### [WHAT TO DO]
Scan the records that follow, and whenever a line has the word "next", copy it.

### [ENTRIES SHOWN]
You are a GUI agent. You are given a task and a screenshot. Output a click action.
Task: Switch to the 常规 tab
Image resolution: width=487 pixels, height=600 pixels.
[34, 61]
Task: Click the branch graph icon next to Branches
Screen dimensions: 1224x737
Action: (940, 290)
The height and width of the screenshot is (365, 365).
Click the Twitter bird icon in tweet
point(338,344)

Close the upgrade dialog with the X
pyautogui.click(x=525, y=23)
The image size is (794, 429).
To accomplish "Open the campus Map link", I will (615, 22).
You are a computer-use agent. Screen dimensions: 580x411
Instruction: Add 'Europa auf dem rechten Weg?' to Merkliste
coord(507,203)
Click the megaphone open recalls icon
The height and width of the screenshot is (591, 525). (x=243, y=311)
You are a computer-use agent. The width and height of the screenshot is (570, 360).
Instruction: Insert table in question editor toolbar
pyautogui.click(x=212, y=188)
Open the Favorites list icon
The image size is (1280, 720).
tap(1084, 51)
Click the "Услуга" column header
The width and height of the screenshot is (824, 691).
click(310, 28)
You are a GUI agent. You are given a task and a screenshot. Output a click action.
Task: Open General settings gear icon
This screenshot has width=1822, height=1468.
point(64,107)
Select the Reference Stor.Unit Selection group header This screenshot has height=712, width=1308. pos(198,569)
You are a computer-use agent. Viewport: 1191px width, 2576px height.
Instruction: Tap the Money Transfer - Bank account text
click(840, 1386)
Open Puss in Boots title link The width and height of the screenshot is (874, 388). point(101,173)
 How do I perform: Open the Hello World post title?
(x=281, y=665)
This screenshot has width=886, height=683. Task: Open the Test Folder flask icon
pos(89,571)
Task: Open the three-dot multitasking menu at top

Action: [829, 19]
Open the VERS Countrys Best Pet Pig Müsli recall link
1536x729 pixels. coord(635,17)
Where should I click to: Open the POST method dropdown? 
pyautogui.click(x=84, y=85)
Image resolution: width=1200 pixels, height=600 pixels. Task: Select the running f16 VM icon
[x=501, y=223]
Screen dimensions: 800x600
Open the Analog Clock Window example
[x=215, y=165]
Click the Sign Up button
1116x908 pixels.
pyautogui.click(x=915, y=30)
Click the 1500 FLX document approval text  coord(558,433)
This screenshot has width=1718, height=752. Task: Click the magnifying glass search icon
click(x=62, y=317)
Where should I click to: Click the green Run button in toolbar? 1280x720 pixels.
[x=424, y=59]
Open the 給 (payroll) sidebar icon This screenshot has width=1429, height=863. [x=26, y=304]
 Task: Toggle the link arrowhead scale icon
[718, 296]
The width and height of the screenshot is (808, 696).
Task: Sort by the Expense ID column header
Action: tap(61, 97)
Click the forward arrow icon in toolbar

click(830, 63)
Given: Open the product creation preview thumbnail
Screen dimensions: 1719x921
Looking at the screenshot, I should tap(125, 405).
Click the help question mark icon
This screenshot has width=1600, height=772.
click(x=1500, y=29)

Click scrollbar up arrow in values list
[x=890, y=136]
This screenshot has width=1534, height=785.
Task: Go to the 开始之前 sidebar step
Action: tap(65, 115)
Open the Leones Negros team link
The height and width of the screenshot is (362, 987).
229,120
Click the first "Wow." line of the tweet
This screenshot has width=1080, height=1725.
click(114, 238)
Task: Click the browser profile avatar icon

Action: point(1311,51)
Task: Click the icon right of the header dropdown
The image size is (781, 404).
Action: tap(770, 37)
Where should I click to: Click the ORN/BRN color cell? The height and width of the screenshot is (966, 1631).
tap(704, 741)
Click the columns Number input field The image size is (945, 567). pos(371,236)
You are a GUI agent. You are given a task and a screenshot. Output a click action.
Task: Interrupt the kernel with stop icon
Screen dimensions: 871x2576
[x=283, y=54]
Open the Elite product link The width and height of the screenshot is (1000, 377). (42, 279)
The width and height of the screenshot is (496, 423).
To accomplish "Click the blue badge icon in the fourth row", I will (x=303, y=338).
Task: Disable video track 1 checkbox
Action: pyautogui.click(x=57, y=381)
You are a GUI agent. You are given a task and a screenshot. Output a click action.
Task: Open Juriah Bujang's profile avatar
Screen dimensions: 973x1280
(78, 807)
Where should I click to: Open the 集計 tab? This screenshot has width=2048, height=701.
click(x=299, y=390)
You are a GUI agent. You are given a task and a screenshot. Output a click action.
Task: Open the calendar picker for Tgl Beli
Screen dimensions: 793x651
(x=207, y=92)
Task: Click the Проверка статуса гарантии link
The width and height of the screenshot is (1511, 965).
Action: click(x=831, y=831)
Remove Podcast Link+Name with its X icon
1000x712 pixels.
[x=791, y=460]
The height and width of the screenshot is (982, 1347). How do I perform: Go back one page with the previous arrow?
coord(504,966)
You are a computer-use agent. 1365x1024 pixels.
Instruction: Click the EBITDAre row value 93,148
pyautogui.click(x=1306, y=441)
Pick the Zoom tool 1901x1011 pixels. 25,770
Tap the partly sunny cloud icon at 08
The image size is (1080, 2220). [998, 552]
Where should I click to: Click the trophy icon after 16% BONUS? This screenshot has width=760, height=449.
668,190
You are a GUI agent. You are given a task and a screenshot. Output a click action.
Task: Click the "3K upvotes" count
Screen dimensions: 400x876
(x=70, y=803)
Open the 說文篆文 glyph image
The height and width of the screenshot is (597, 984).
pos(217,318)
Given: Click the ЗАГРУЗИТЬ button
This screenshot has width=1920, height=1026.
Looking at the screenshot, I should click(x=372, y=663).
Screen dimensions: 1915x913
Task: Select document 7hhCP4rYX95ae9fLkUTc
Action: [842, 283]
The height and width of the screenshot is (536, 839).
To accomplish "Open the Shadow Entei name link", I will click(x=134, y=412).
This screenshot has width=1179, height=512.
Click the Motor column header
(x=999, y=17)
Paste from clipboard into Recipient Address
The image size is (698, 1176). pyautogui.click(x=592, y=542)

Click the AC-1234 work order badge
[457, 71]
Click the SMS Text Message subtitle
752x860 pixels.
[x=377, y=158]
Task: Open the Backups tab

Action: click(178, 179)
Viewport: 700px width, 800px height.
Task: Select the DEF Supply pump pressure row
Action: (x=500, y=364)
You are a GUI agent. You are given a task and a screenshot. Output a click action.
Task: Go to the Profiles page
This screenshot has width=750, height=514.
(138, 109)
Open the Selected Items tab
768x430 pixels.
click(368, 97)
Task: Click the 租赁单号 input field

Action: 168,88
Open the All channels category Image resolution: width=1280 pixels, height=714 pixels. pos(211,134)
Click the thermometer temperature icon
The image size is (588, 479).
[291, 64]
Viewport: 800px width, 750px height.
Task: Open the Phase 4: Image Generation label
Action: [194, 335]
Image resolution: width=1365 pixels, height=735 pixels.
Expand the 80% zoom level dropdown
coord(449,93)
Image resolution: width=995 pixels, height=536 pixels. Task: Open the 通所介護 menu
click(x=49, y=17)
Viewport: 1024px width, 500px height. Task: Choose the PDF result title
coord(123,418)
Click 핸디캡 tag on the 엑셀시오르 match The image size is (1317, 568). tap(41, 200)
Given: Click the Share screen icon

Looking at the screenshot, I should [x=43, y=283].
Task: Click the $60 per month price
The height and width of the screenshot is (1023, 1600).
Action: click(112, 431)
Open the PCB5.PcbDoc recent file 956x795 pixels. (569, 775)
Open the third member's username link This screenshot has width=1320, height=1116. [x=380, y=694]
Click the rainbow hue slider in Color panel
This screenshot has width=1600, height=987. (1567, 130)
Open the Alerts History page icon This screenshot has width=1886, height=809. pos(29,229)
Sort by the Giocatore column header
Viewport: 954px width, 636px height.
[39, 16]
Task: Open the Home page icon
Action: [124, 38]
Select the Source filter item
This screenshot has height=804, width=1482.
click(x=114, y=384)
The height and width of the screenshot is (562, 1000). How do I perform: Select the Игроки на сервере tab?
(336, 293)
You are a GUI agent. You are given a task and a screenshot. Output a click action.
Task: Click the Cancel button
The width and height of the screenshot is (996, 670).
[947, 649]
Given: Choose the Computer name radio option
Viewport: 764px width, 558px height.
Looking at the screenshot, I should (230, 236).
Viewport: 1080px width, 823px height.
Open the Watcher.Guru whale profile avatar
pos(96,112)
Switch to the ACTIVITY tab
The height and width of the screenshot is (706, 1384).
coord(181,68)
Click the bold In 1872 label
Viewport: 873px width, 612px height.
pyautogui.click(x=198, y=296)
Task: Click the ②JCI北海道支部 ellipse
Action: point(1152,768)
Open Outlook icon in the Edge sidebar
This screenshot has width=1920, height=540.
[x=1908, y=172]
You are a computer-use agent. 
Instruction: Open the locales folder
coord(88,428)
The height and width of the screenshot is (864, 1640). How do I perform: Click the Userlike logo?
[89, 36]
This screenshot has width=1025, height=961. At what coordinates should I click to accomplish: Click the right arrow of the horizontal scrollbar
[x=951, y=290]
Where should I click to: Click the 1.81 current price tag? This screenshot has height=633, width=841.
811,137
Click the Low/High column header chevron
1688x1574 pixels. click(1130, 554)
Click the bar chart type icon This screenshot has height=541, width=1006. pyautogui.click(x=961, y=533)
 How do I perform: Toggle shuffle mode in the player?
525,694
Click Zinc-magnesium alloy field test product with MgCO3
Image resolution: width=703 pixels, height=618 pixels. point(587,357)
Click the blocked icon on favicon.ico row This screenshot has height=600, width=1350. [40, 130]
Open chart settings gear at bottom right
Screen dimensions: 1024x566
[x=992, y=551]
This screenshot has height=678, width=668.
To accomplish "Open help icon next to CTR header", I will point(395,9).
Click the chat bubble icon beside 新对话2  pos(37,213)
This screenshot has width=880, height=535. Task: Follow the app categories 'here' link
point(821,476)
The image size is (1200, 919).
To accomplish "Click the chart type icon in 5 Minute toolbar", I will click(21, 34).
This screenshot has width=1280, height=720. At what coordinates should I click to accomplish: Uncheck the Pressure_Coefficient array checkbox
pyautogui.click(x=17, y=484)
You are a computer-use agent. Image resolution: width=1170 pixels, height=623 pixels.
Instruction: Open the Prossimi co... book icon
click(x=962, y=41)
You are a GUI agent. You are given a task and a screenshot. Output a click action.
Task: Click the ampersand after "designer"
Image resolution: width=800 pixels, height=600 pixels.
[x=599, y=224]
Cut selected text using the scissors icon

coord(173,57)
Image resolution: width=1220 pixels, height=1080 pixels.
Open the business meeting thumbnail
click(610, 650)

### [TASK RESULT]
Task: Click the branch graph icon next to Branches
To accomplish "Open help icon next to CTR header", I will point(395,9).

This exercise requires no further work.